Читать «Мой отец Иоахим фон Риббентроп. «Никогда против России!»» онлайн - страница 13

Рудольф Риббентроп

Знакомство с «большой политикой» началось для меня летом 1932 года. Мне было тогда одиннадцать лет. Мы, дети, росли в сильно политизированной атмосфере, хотя отец и не был еще вовлечен в активную политическую деятельность. Нужда и порожденная ею коммунистическая опасность являлись проблемами, не терпящими отлагательств. Мы — я и мои школьные товарищи, — несмотря на юный возраст, в то время интересовались политикой гораздо больше, чем сегодняшние подростки. Немецкая история, а с ней и современная ситуация Германии, сложившаяся под диктатом Версаля, присутствовали для нас повсюду — в школе, в юношеских организациях («Союзная молодежь») и, естественно, в семье. Внутренняя политика поначалу сконцентрировалась для меня, мальчишки, на вопросе, каким должен быть немецкий флаг — черно-бело-красным или черно-красно-золотистым. Мне было семь или восемь лет, когда мои дяди затеяли оживленный спор на эту тему в присутствии моей бабушки Хенкель, убежденной демократки. В шутку меня спросили, какие бы цвета я предпочел — я спонтанно выбрал черно-красно-золотистый. Естественно, дяди сразу пожелали узнать, почему я сделал такой выбор. «Поскольку кайзера сместили и у нас теперь республика, мы должны иметь и новый флаг», — гласил мой, довольно-таки изумивший родственников, ответ. Выразилось ли в этом мальчишеском взгляде странное немецкое обыкновение при смене внутриполитической системы тотчас же перекраивать или даже целиком отправлять на свалку истории знамя, национальный гимн, формы одежды, названия городов и улиц и, не в последнюю очередь, учебники истории, а также прочие символы и признаки национальной идентичности?

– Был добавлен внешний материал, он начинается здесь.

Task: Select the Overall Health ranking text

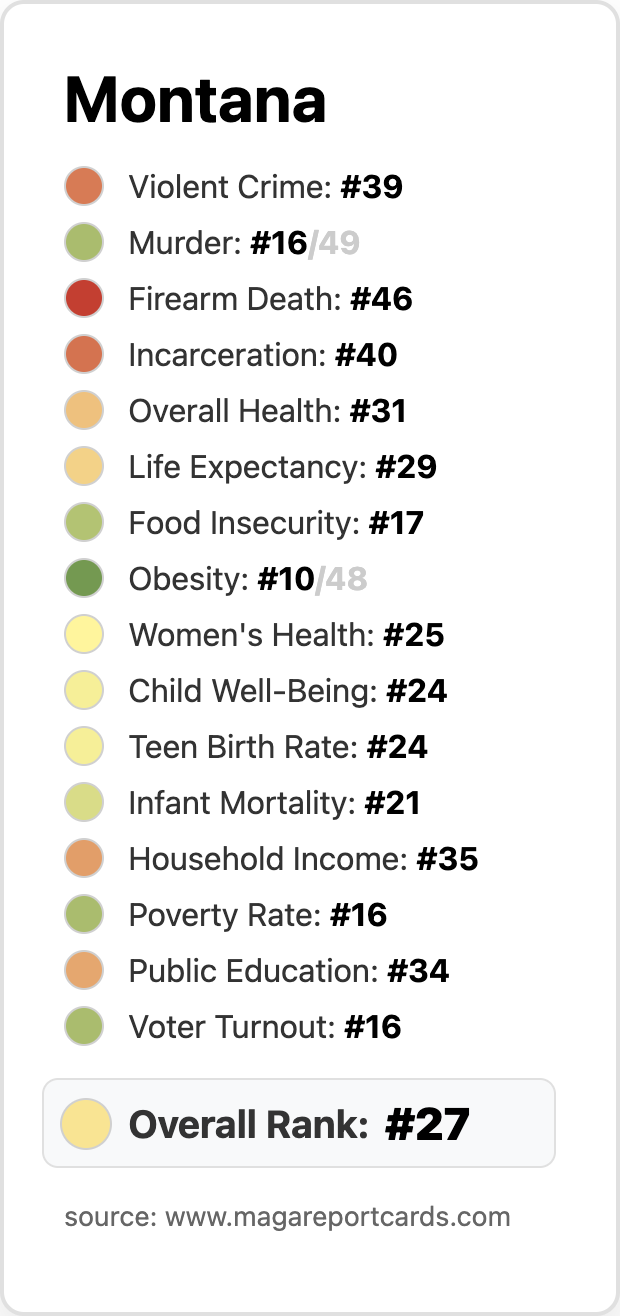Action: (x=267, y=411)
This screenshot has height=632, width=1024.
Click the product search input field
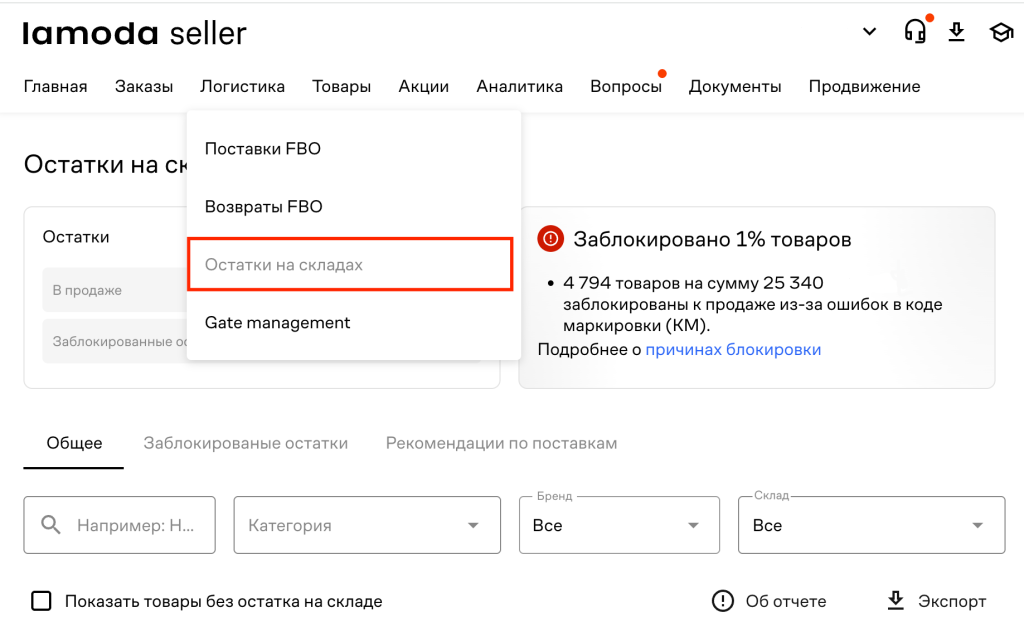120,525
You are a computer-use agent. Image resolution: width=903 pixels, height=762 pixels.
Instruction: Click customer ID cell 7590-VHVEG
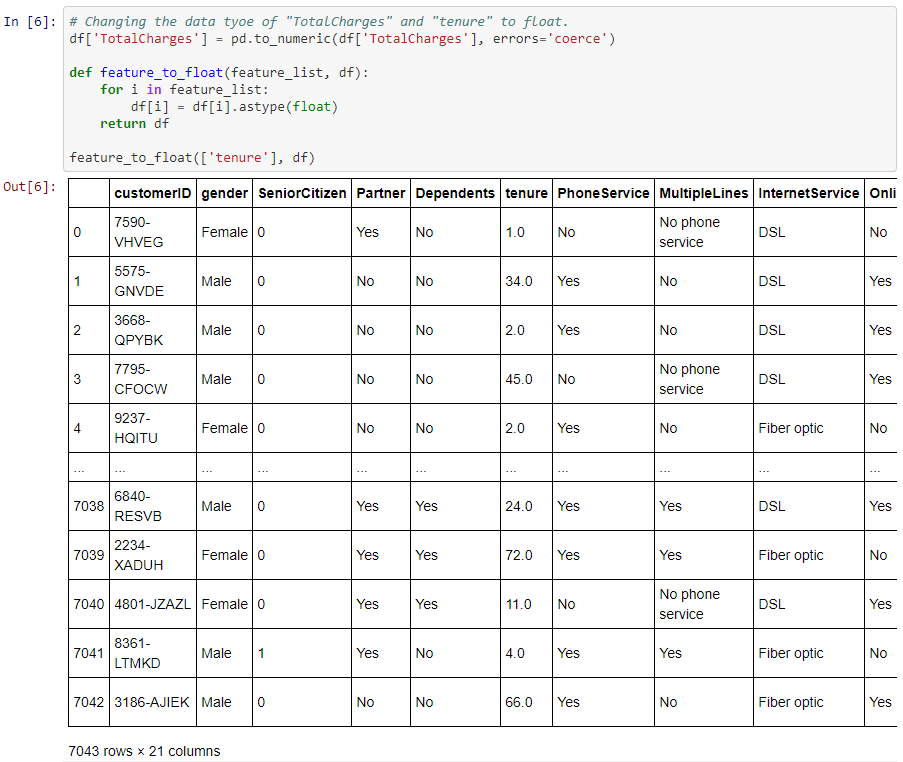[138, 232]
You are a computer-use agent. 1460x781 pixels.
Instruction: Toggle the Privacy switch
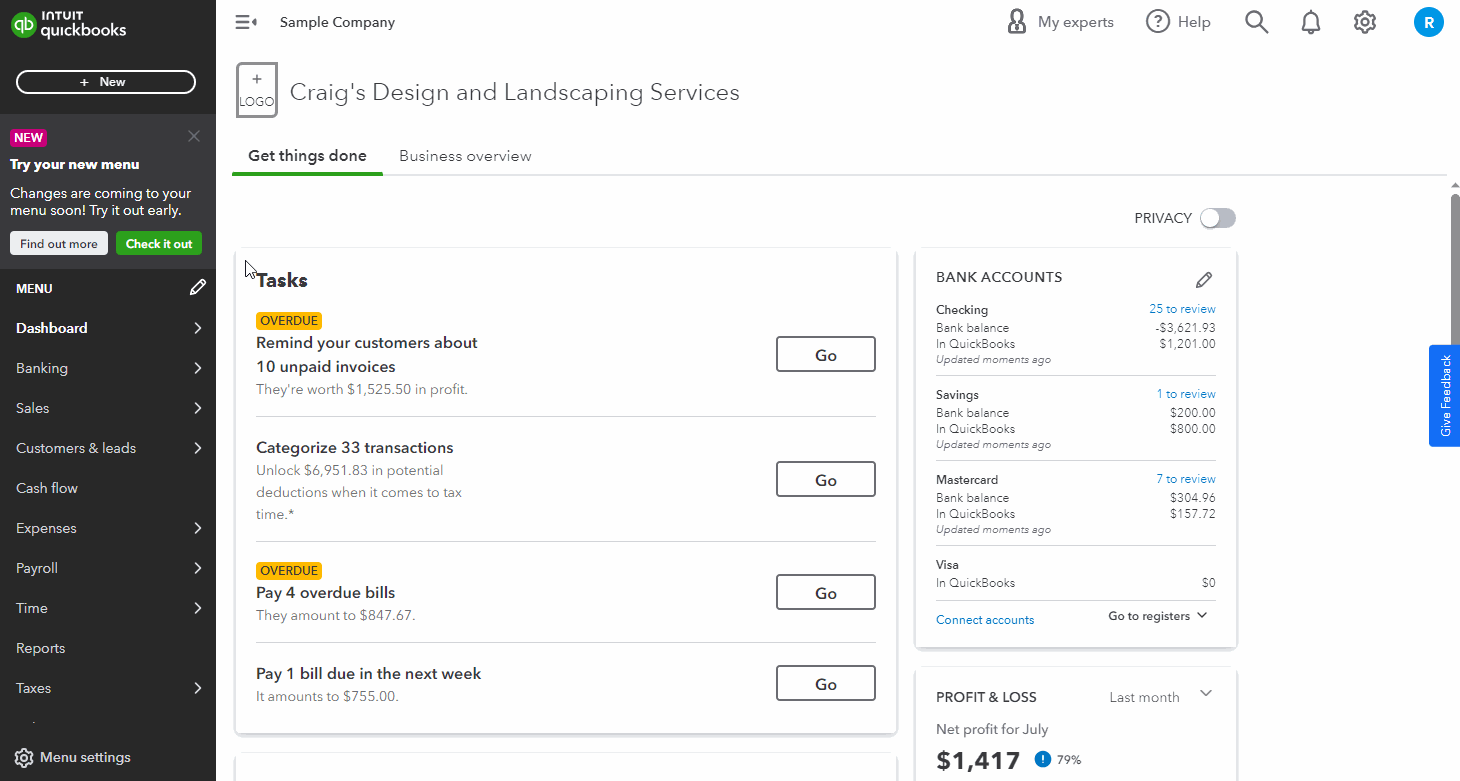click(x=1218, y=218)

Летом 1932 года мы с сестрой подцепили необычайно затяжную инфекцию, месяцами не поддававшуюся лечению. Воспаления горла, среднего уха, легких следовали одно за другим, не прекращаясь. Мать взяла на себя уход за нами. Между ней и мной вскоре установилось исключительно глубокое доверие. Позднее она будет предварять свои сообщения словами: «Ты должен скорее дать себя четвертовать, чем разболтаешь то, что я тебе сейчас расскажу!» Она сообщила мне, к примеру, о планах введения в одностороннем порядке всеобщей воинской повинности или, что содержало в себе не в пример больше взрывоопасного, о намерениях, также в одностороннем порядке, осуществить ремилитаризацию Рейнской области. Я превратился — мать не могла за это отвечать — в носителя государственной тайны и, тем самым, еще раз в «очевидца». Моим единственным вкладом в это доверительное отношение была уже упомянутая скрытность, на которую мать абсолютно полагалась. Я принял как должное недоумение друзей, несколько свысока удивлявшихся отсутствию у меня интереса к политике, — я никогда не высказывался о ней. Из осторожности я избегал любых разговоров на политические темы: опытный слушатель мог бы, чего доброго, уловить в моих словах какие-то намеки.